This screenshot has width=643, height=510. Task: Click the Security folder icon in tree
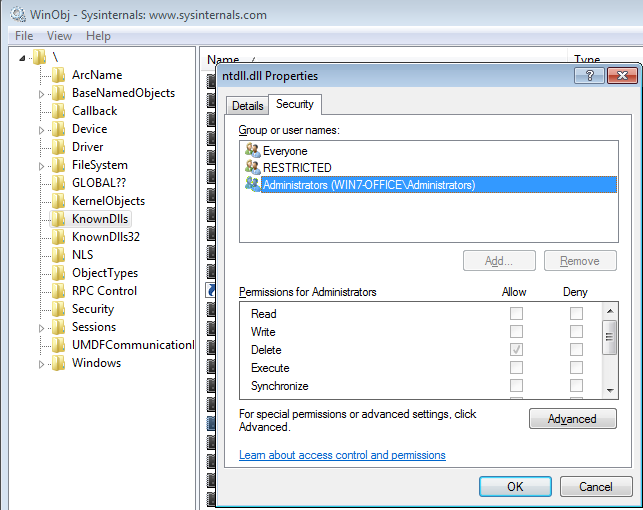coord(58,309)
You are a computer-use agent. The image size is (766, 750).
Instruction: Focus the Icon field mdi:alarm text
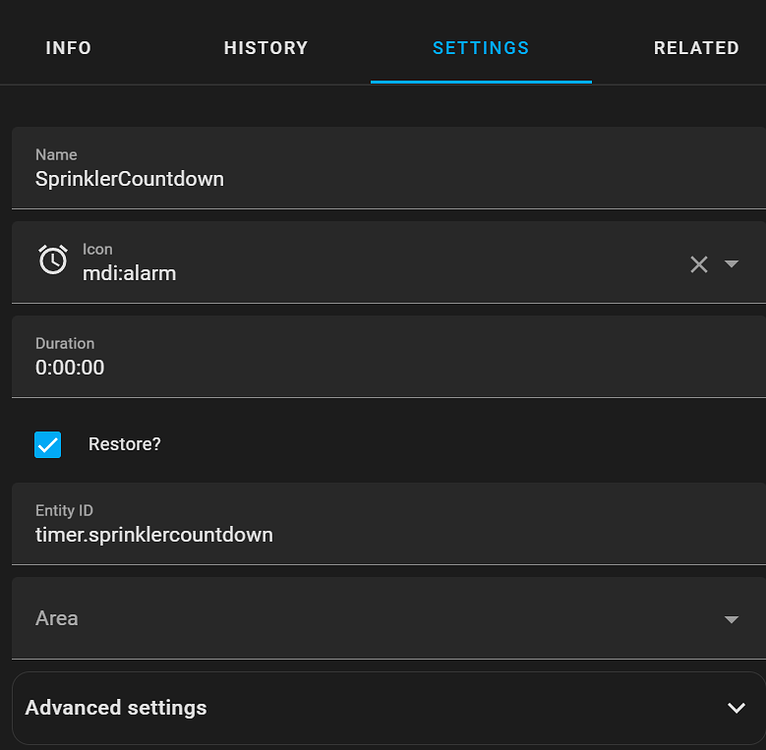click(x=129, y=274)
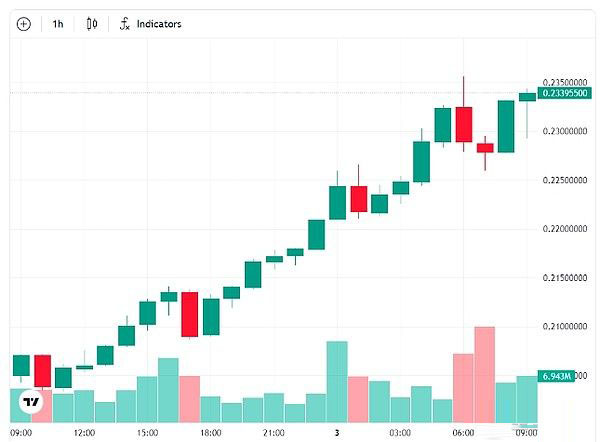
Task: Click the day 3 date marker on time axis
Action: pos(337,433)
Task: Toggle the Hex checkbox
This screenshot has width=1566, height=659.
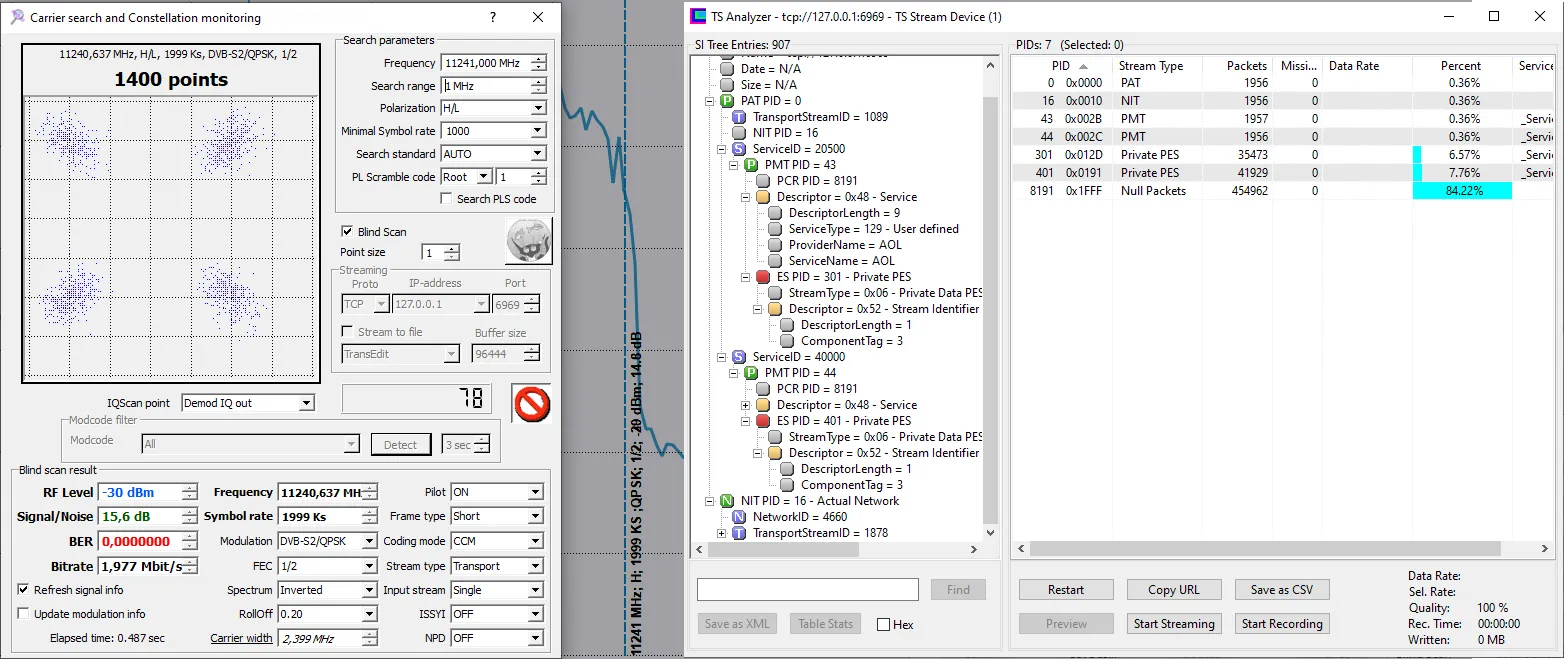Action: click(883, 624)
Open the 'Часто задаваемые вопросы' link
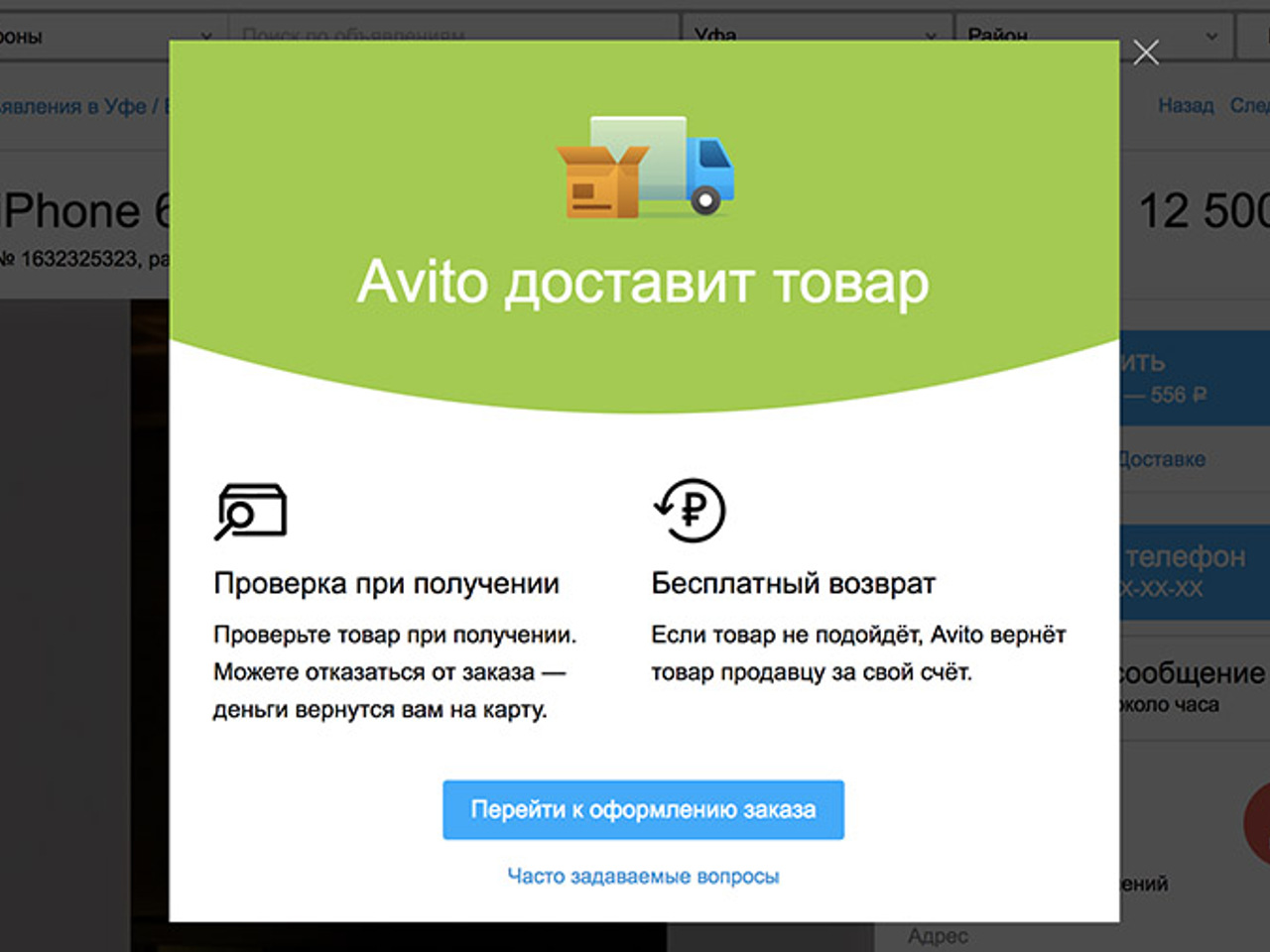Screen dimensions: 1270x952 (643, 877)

____

Work request: The entries above are to be restated verbatim, with no pictures carried over.

The answer:
This screenshot has width=643, height=510. Task: Click the Security folder icon in tree
coord(58,309)
You are a computer-use agent. The image size is (766, 750).
Instruction: Focus the Icon field mdi:alarm text
click(x=129, y=274)
Task: Click the day 3 date marker on time axis
Action: pos(337,433)
Task: Toggle the Hex checkbox
This screenshot has width=1566, height=659.
Action: click(883, 624)
Open the 'Часто задаваемые вопросы' link
Screen dimensions: 1270x952 (643, 877)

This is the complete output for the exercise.